When calling a meeting, the goal ought to be that you don’t feel compelled to call it mandatory. If you do feel compelled to get attendance by invoking the mandatory card, you should consider not having the meeting at all.  Lack of employee interest a leading indicator that the meeting is going to be a bad meeting for all parties. 

When forcing people to attend, all of the people who did not otherwise want to attend are going to hate being there, and feel annoyance toward those who called and led the meeting.  In addition, employees are good at predicting that they not likely to get anything out of the meeting.  When they are proven correct, it is now confirmed that it was a waste of time for both you and the employees.

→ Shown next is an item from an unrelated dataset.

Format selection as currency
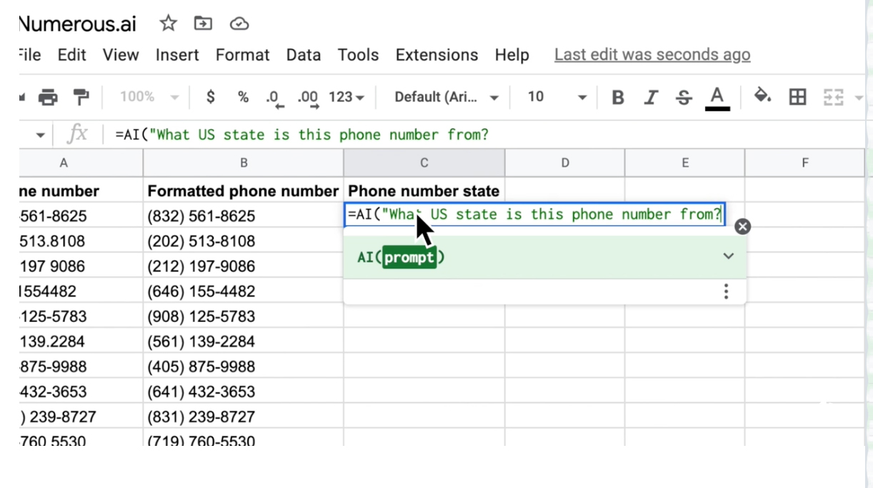The height and width of the screenshot is (488, 873). click(210, 97)
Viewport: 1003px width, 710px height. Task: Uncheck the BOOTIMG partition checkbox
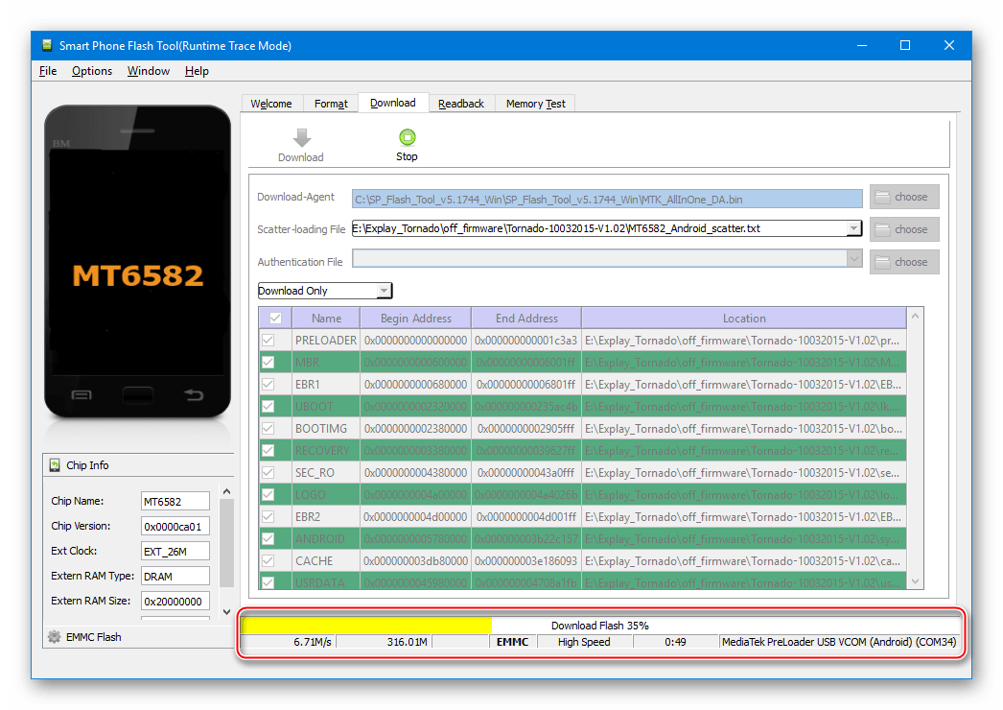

There are a few more issues to consider when invoking the mandatory meeting.  Let’s focus on the people who don’t want to attend the mandatory meeting.  After all, this is your target market when you invoke the mandatory tag.

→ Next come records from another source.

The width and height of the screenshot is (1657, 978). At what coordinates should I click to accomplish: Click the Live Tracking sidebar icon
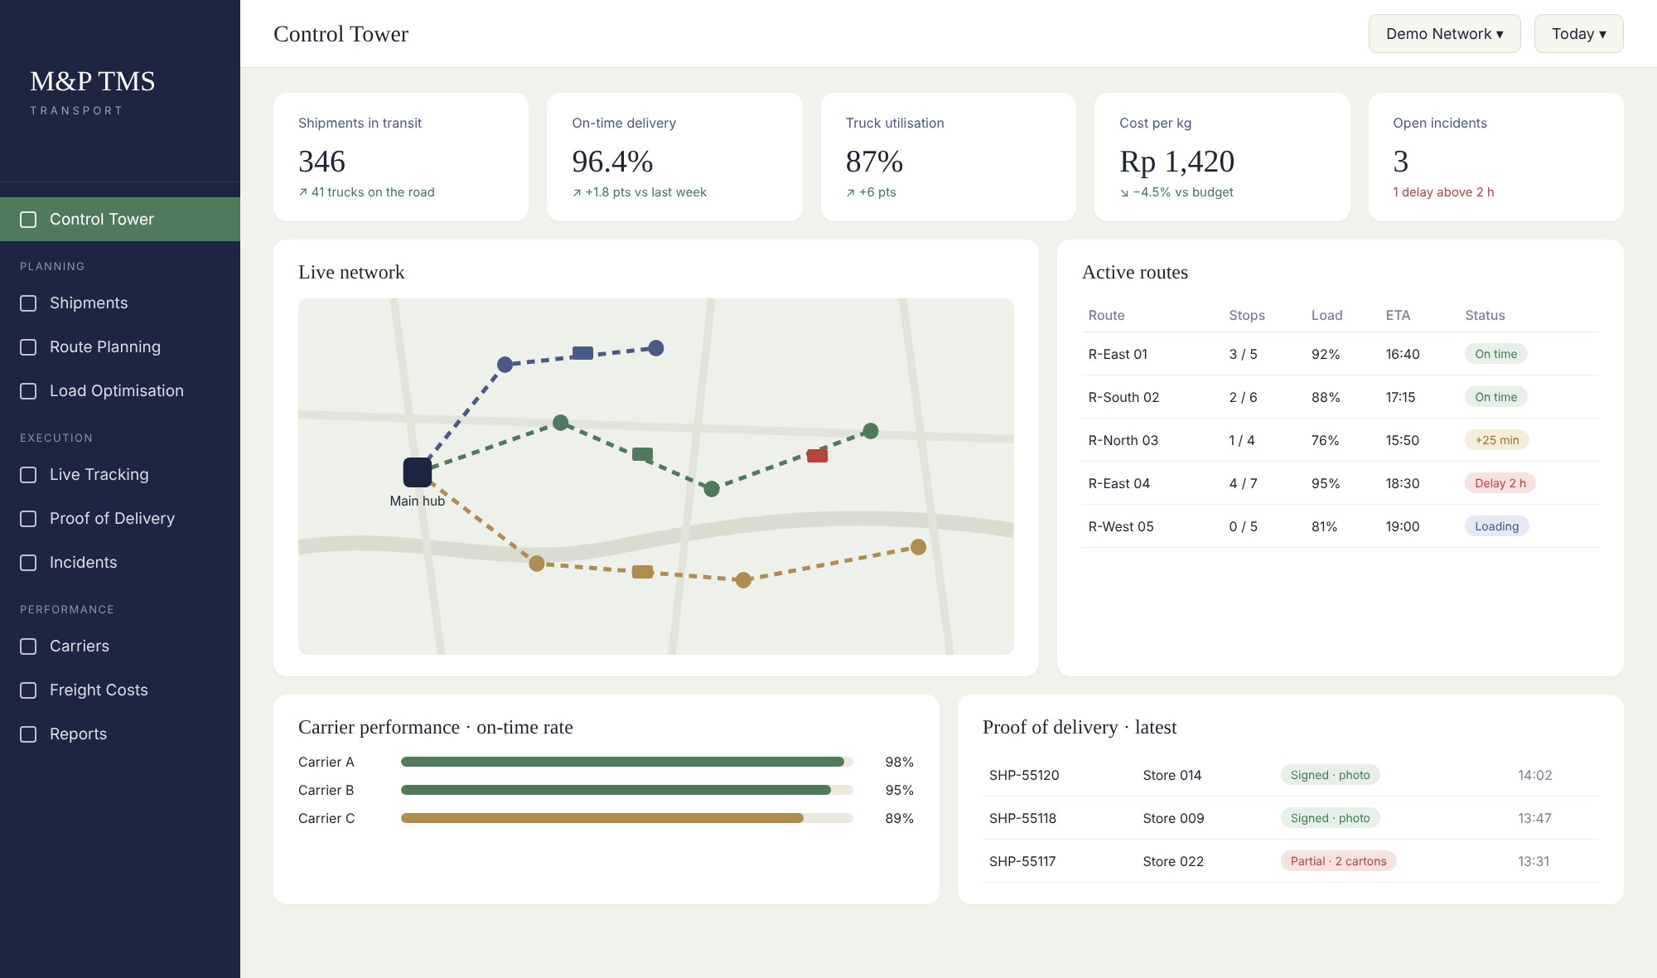28,475
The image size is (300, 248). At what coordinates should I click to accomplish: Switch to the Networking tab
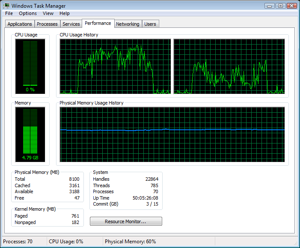128,24
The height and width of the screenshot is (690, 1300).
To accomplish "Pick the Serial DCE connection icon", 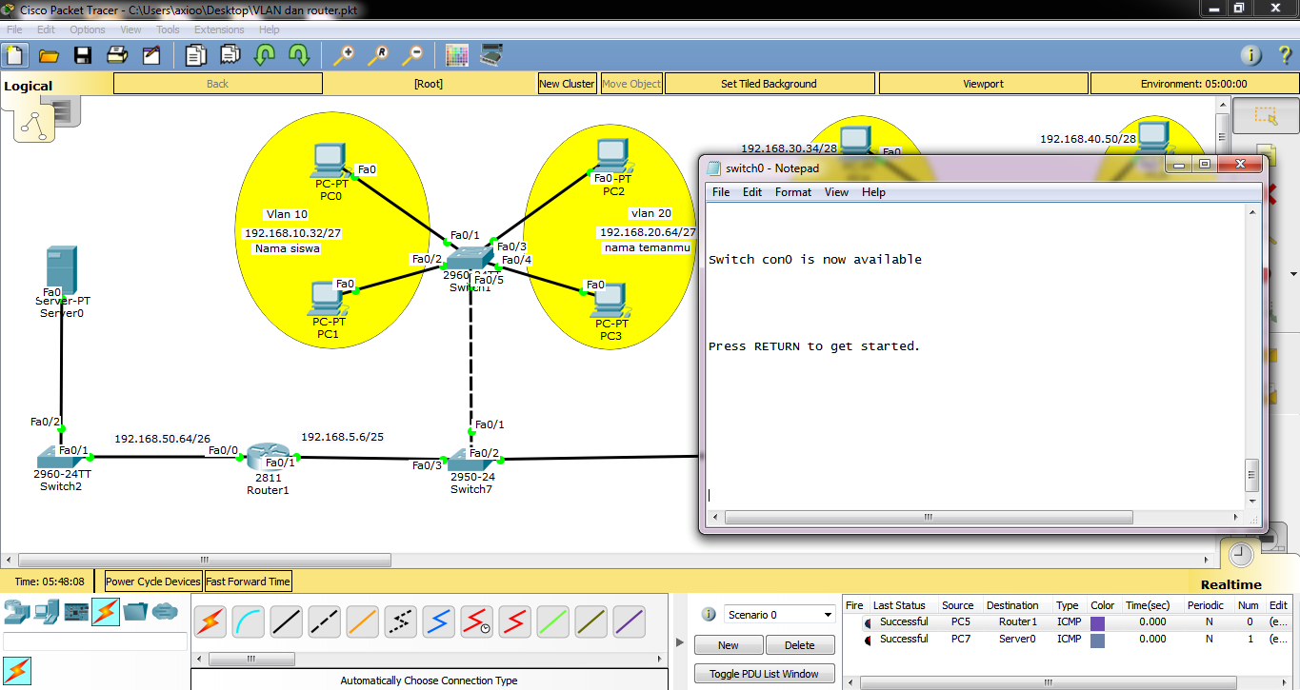I will [475, 621].
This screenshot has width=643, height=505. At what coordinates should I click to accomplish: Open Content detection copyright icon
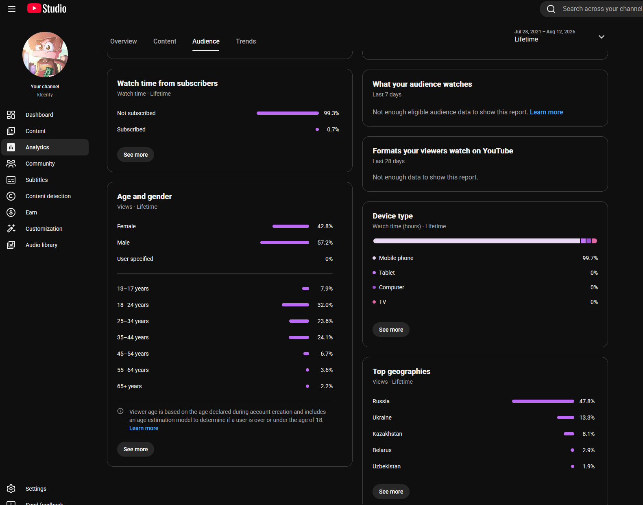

Here are the dynamics that people who don’t want to be there create:

  1. They will talk about how they don’t want to be there
  2. They will describe why they don’t want to be there to those who may otherwise have wanted to attend
  3. They will predict the annoying things that will happen at the meeting
  4. They will cite the loss of productivity that their attendance creates
  5. They will cite the loss of productivity that the attendance of everyone else creates
  6. They will not be participative during the meeting
  7. They will respond negatively to what the meeting leaders will say and do
  8. They will discourage others from responding positively to what the meeting leaders say and do
  9. They will do things both subtle and overt to disrupt the flow of the meeting, such as arrive late, interrupt, check email, scoff, put their heads down in disgust, and leave early, to name a few
  10. After the meeting, they will talk about how the meeting was a waste of time
  11. After the meeting, they will pull those who otherwise wanted to attend to their view that the meeting was not necessary
  12. After the meeting, they will not take any action related to what was discussed at the meeting

Given this dynamic, there is high risk in making sure that people who don’t want to attend get to the meeting.  It means that your meeting is sabotaged prior to it even happening!

It would be much less risky to not require meeting attendance, even if there is some crucial information that needs to be conveyed.  This way, at least, you get the following information that you would not have received if it was deemed mandatory.

Here’s what you could learn if you don’t make the meeting mandatory, and instead just call the meeting:

  1. Who feels the meeting is useful and who doesn’t
  2. The percentage of people on your team or in your group who find that the meeting is of value
  3. Whether the topic and activities made the meeting more compelling
  4. Who feels interested and capable of taking action from what is discussed in the meeting
  5. What is considered crucial information (if there is any), and what isn’t

So my tip for today is:  Consider taking the “mandatory” label off of any meetings you lead.  See what happens and use the information to learn about what you can do differently next time.  This is the first step to learning how to facilitate better meetings. Otherwise, you risk creating (further) alienation, missing important data about the quality of your meetings, and possibly, you may find ways to reduce waste that you and your management team create.

But wait, there’s more!  In my next post, I’ll cite even more reasons you should avoid calling meetings “mandatory”.  And in future posts I’ll discuss how you can change this negative dynamic that mandatory meetings create into a positive dynamic.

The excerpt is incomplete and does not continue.